In late May about 25 New York City transit workers were sitting in the waiting room of a transit authority medical clinic and talking about the upcoming contract fight. It was a just a week after the big demonstration at City Hall, where an estimated 25,000 to 50,000 municipal workers had participated in a union-called rally, and just two days after the transit union announced that it was demanding a 30% raise over three years in the new contract next November, and threatening a strike (which would be illegal) on New Year's Eve (which coming on the eve of the new millennium would be sure to isolate strikers). The workers' discussion was quite animated and polarized around two guys who argued opposing views on a key issue facing not only transit workers, but all workers: the union question. For over two hours. the discussion focused on the union, good or no good.

An older worker defended the union, insisting that workers had to go to the union meetings and participate in union activities. In general people jumped on him for this view. Several women talked negatively about the union, how it never helped workers. The main opponent of the union was a younger wr worker who said that the union leaders are like management, and we can't trust them. He said they are corrupt and the question is not to change union leaders, because anyone who gets elected will become the same.

One woman talked about the necessity for workers to get together to discuss what to do about the contract. One worker suggested taking the union money and renting Madison Square Garden for a big meeting. An older worker said he had been active in the union in the past and was ashamed of what he had done. He described how the executive board had manipulated the union meetings, and explained that union meetings mean nothing, that everything is decided elsewhere.

The union defender would not be swayed. He insisted that there was no alternative to the union, but the younger worker attacked again. He said the solution was to dismantle the union. If you have a building that is rotten, you don't repair it, you blow it up, he said. Then there was a debate about going on strike and fears related to the penalties of the Taylor law, a New York State law prohibiting public sector strikes, which was used in 1980 after the last transit strike to fine workers two days pay for every day on strike. Again the question was raised about renting Madison Square Garden, but the young guy said we don't need to do that. He said we have different shops where people can meet and elect two or ththree guys and send them as delegates and to get together. A woman worker suggested that the people in the shops could write down what they wanted the delegates to say.

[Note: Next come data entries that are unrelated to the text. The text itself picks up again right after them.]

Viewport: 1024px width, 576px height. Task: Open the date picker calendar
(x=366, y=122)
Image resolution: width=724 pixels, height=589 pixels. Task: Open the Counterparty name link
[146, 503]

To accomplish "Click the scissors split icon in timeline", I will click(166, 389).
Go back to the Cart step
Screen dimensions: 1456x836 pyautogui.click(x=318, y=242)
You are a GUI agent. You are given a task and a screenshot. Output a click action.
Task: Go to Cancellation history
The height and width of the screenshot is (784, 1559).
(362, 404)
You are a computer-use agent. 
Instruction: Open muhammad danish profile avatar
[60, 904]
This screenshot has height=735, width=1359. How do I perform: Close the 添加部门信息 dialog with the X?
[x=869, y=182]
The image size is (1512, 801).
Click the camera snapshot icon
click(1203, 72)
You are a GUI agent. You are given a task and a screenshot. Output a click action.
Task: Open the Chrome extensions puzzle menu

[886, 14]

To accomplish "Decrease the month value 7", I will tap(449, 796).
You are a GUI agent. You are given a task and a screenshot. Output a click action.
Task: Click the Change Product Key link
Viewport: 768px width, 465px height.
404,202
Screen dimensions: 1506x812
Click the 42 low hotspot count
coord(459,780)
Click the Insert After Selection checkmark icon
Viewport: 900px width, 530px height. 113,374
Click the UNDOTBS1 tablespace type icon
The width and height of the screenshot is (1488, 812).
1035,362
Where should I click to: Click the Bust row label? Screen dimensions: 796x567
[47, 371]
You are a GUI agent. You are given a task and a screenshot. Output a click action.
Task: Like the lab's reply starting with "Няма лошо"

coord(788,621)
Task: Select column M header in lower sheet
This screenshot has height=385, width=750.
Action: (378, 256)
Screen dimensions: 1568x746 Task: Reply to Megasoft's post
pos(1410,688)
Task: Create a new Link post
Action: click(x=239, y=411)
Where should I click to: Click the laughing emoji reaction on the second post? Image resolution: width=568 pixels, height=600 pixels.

This episode offers a glimpse of the process by which the working class comes to consciousness, how it grapples with the meaning of its past experiences in struggle and draws out lessons for the future. Even without the intervention of revolutionaries, the workers who discussed those two hours in that waiting room clearly raised the question of the anti-proletarian nature of the unions, the need to push them aside, to take the struggle into their own hands, to create their own autonomous organs of struggle, with elected, mandated delegates. The bourgeois media tells us there is no such thing as the class struggle anymore, that everyone is middle class, except for the very poor. Communism, they tell us is dead and gone. But the discussion that happened that day in May is a clear sign that the perspective for the future is still one of class confrontation.